La
predisposición a los celos
Aunque
se presentan de maneras diferentes y se experimentan con diversos grados
de intensidad, los celos siempre son el resultado de una interacción
entre una cierta predisposición y un acontecimiento preciso que actúa
como desencadenante.
La
predisposición a los celos depende de la cultura en la que vivimos: así
como algunas culturas alientan los celos, otras los desalientan. Depende
de nuestro contexto familiar: es probable que un hombre cuya madre le fue
infiel a su padre o cuyos padres tenían violentas explosiones de celos
tenga una predisposición mucho mayor a los celos que un hombre cuyos
padres se sentían seguros de su mutuo amor. Depende de nuestra constelación
familiar: es probable que una mujer que creció a la sombra de una hermana
más bonita o más brillante tenga una mayor predisposición a los celos
que una mujer que fue la niña favorita de la familia. También depende de
nuestras experiencias en las relaciones íntimas: es probable que una
persona que fue traicionada por un compañero en quien confiaba desarrolle
después una mayor predisposición a los celos.
Cierta
predisposición a los celos podría no expresarse nunca si no ocurre un
acontecimiento que la desencadene. Para una persona con una predisposición
inusualmente alta a los celos, ese acontecimiento puede ser tan nimio como
la mirada que su compañero le dispensa a una persona desconocida y
atractiva que se le cruza en el camino. Sin embargo, para la mayoría de
la gente, lo que opera como desencadenante de los celos es algún
acontecimiento mucho más serio, como el descubrimiento de que el compañero
está involucrado en un amorío ilícito.
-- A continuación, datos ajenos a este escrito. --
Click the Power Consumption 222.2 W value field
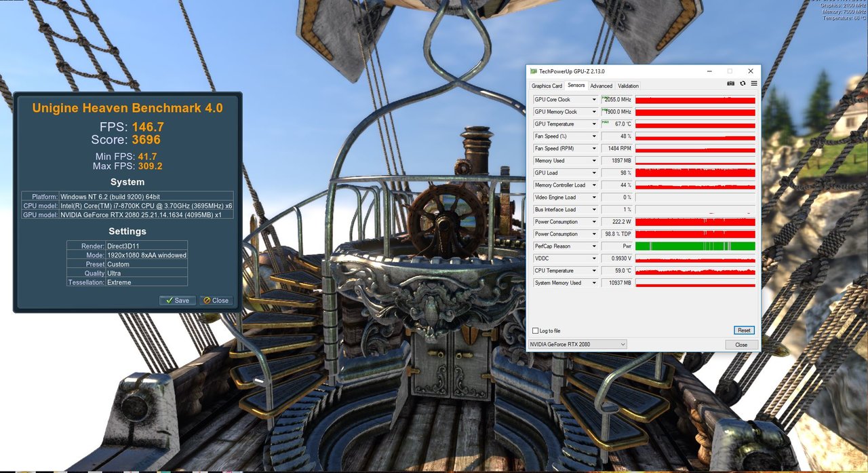This screenshot has width=868, height=473. click(616, 222)
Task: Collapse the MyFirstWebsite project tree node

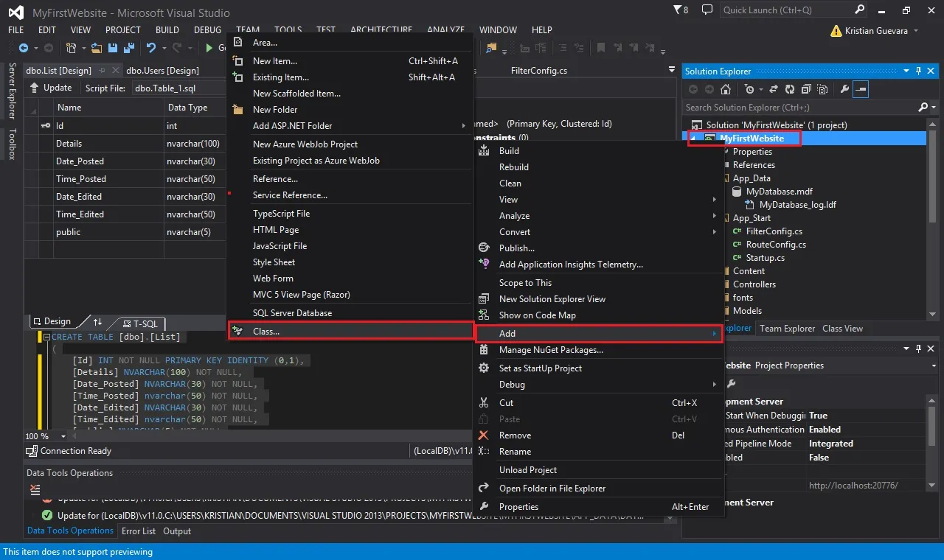Action: coord(693,139)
Para una persona con una
predisposición inusualmente baja a los celos casi ningún acontecimiento,
salvo la ruptura de la relación, es capaz de activar la respuesta celosa.
Como
he comentado en el prefacio, a lo largo de esta guía presentaré cinco
enfoques de los celos sentimentales. Cada uno pone de relieve un aspecto
diferente de la predisposición a los celos.
El
enfoque psicodinámico se centra en una pregunta: ¿por
qué algunas personas tienen una predisposición inusualmente alta, o
baja, a los celos? Su hipótesis es que la respuesta se encuentra en las
experiencias infantiles de esas personas.
En
el enfoque sistémico la pregunta es: ¿qué sucede en ciertas relaciones
que hace aumentar o disminuir la predisposición a los celos en la pareja?
Su hipótesis es que la res puesta se encuentra en los patrones
recurrentes en las interacciones de esas parejas.
La
pregunta del enfoque conductista es: ¿qué es lo que hace aumentar la
predisposición individual a comportarse celosamente? Su hipótesis es que
la respuesta está en las conductas aprendidas.
En
el enfoque psicosocial la pregunta que se plantea es: ¿qué efectos tiene
la cultura sobre la predisposición de las personas a los celos? La hipótesis
es que la respuesta está en las normas culturales, que son las que
definen qué perciben las personas como amenazante
y cuáles son las respuestas que consideran apropiadas.
En
el enfoque sociobiológico se plantea la siguiente pregunta: ¿cómo han
moldeado las fuerzas evolutivas de la selección natural la predisposición
innata a los celos de los hombres y las mujeres? Y supone que la respuesta
está en las diferencias universales entre los sexos que existen en la
mayoría de las sociedades humanas y en el mundo animal.